Segment Open

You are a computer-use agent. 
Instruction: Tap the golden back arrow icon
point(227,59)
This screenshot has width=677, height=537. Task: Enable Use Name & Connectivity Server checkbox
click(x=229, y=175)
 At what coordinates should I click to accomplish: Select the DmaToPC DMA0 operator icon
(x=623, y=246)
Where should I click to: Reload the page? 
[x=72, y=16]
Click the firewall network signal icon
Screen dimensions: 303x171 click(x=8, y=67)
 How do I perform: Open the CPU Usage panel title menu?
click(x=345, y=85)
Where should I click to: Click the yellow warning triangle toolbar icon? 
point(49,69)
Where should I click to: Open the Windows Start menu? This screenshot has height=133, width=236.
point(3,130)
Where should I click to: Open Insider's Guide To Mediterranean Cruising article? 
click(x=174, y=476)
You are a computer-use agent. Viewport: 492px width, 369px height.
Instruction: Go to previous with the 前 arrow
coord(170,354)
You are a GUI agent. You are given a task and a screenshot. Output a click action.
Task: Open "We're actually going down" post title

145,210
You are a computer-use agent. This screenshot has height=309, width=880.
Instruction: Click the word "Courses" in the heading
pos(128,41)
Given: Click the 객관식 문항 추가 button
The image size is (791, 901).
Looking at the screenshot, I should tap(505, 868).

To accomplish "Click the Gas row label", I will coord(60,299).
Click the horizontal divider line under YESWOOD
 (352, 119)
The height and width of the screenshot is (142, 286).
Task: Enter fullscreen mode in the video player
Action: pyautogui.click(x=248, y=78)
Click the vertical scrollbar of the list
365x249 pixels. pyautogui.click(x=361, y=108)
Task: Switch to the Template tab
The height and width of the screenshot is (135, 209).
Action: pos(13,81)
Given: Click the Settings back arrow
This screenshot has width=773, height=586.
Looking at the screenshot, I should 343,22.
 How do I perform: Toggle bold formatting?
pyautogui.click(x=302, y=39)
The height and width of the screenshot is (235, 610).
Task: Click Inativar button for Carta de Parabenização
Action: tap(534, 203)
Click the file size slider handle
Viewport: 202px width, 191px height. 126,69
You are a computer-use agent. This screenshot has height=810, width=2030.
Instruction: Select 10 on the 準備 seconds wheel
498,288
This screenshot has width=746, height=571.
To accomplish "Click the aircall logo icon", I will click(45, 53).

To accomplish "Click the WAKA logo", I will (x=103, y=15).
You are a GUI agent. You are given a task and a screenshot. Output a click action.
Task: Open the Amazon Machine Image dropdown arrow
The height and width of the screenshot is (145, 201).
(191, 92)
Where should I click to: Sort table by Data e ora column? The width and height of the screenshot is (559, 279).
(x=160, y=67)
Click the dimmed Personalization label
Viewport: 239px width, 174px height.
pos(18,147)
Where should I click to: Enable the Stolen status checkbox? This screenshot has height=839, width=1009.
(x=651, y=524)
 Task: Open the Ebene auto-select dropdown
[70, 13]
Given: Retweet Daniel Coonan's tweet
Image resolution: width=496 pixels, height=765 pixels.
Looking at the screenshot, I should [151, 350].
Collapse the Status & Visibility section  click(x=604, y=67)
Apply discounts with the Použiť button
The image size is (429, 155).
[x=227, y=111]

Segment Closed

Aim of the exercise
Considering each line of the material above, count those with the word "computer" and give only the number.

Response below
4